## WHAT TO WORK ON
The part below that opens with the line containing "Image resolution: width=965" and closes with the line containing "Given: Go to Monitoring gauge section" should be copied exactly, minus any pictures.

(Stored items)
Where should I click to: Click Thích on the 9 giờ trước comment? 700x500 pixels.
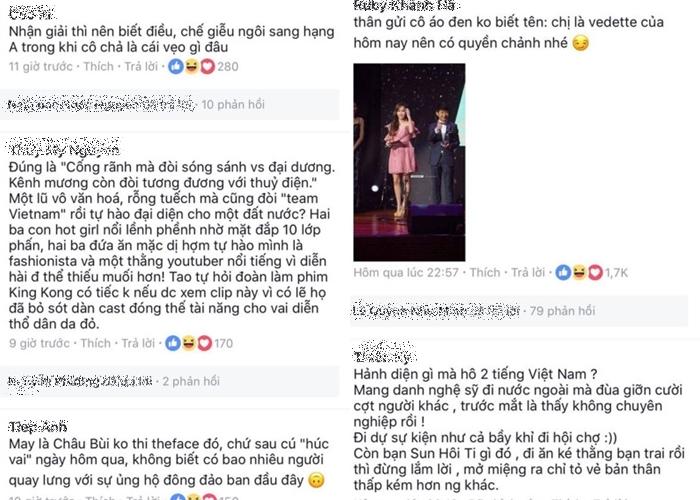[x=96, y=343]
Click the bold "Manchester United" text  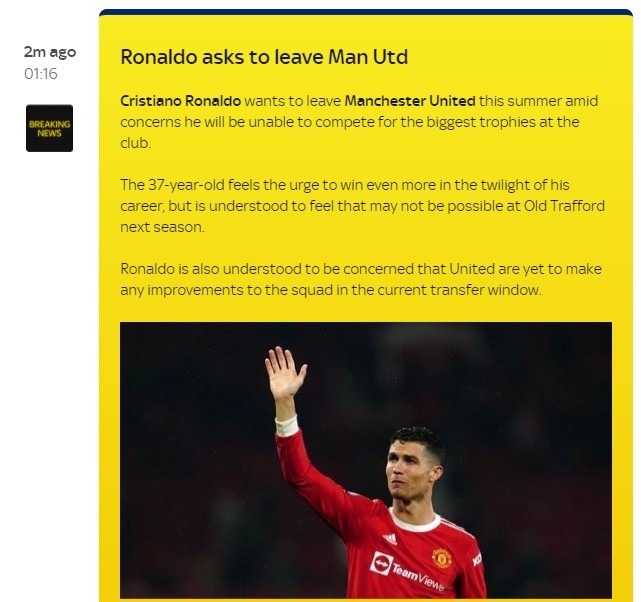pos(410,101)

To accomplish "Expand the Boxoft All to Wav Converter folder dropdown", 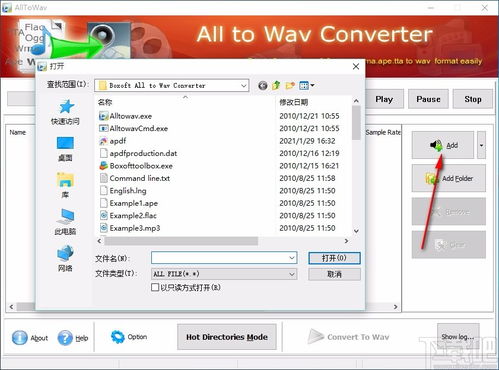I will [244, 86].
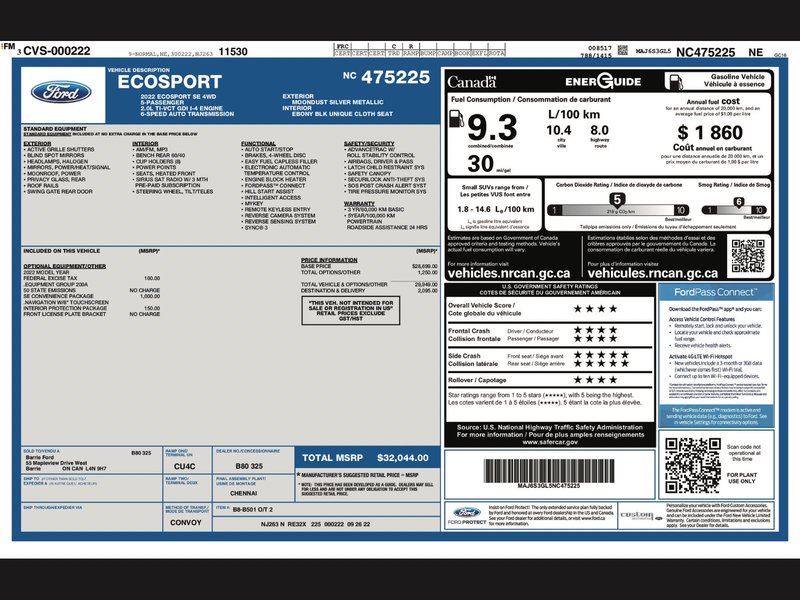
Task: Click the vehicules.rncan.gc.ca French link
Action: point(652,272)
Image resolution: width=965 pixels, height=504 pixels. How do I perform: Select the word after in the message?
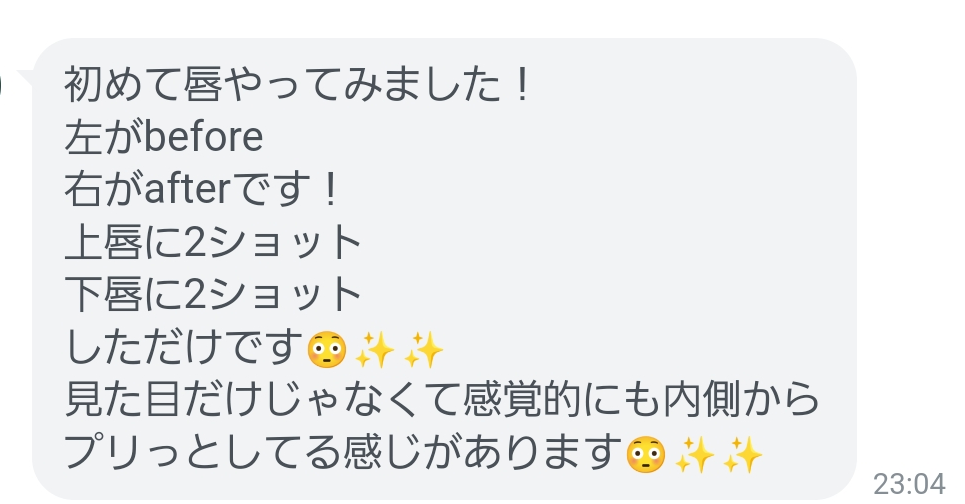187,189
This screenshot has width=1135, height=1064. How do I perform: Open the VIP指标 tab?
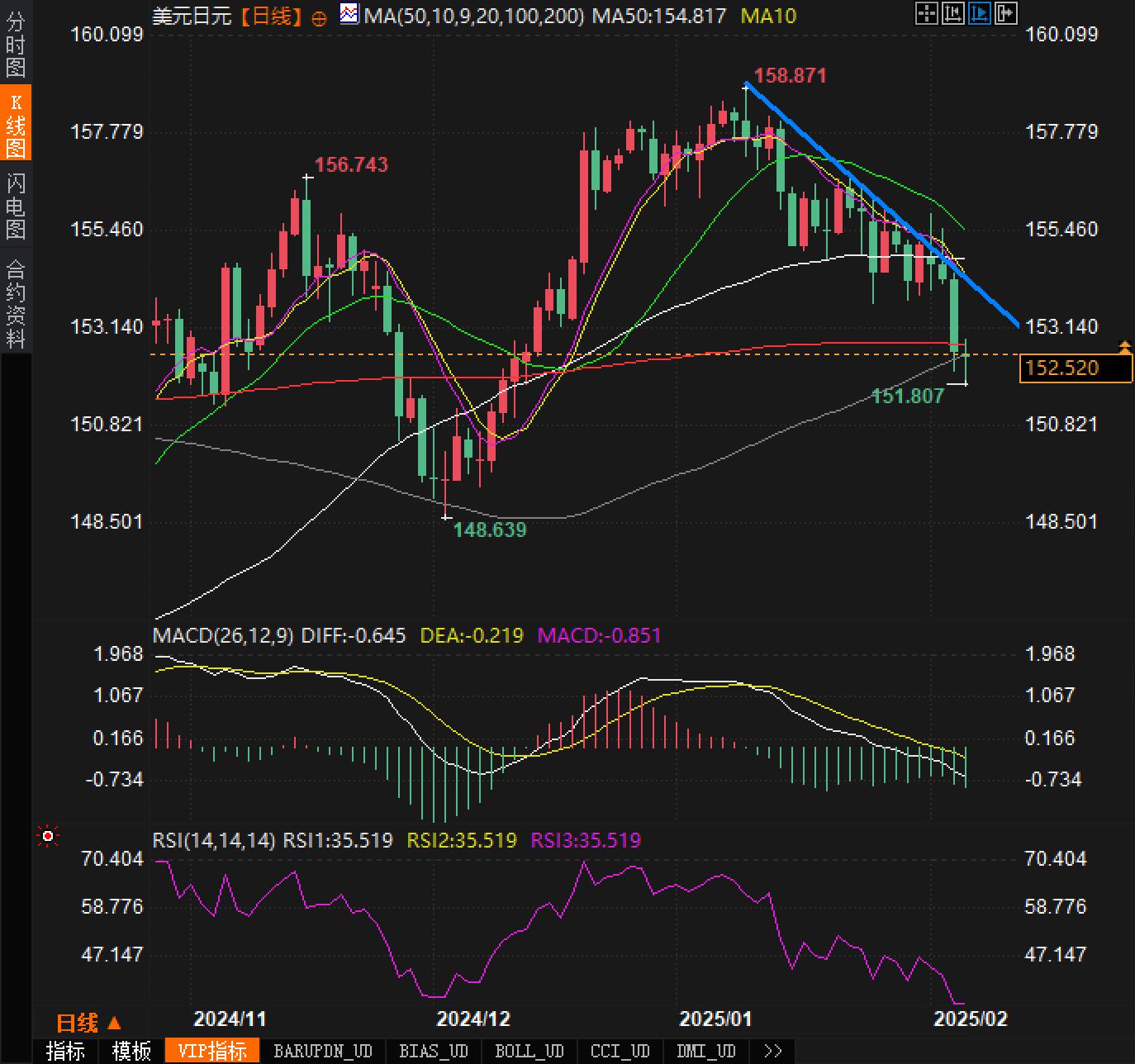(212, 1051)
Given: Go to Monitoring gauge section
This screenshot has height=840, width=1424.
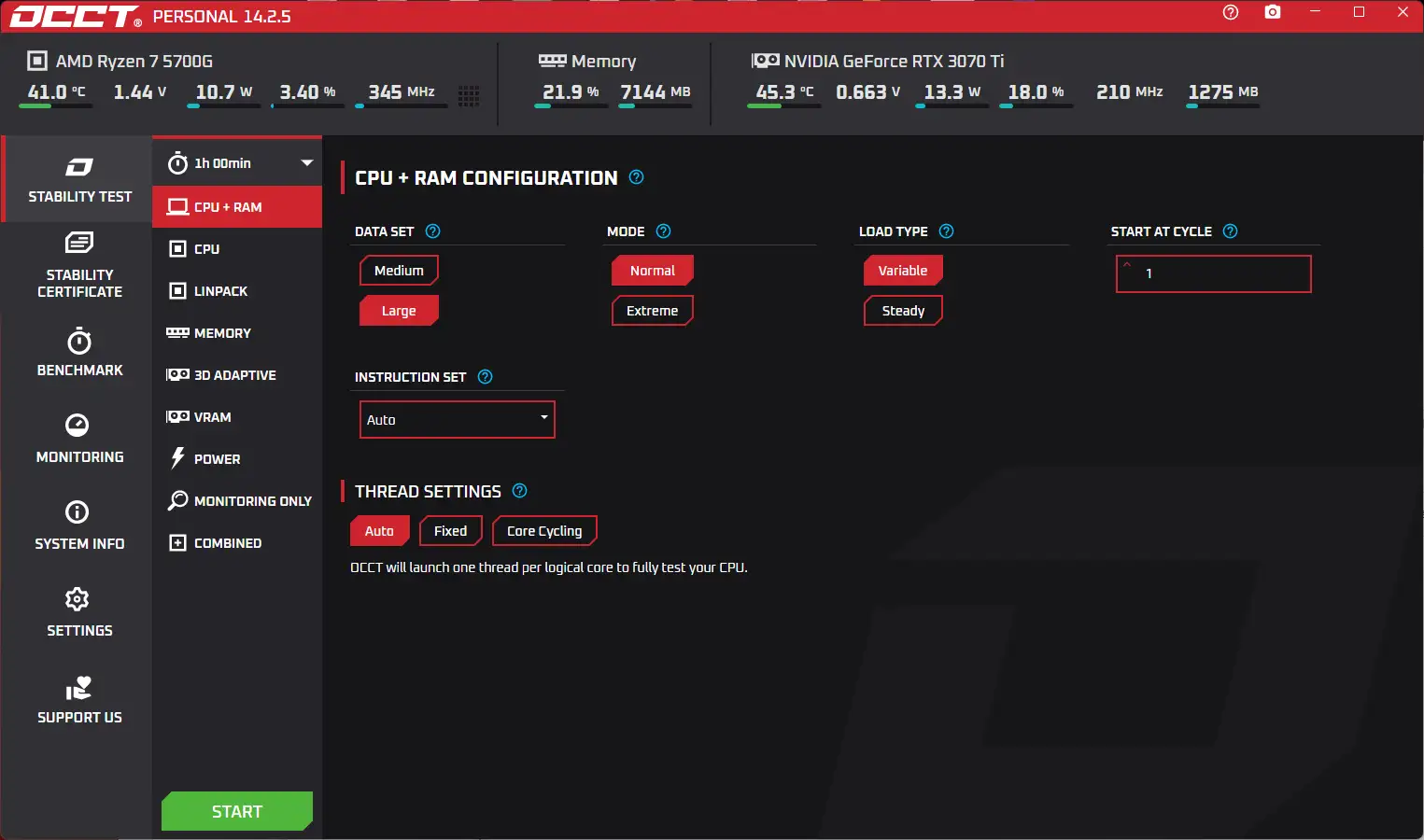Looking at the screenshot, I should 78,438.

## ANSWER AREA
Image resolution: width=965 pixels, height=504 pixels. How do I perform: Select the word after in the message?
187,189
This screenshot has width=1135, height=1064. How do I perform: Open the VIP指标 tab?
(212, 1051)
Given: Go to Monitoring gauge section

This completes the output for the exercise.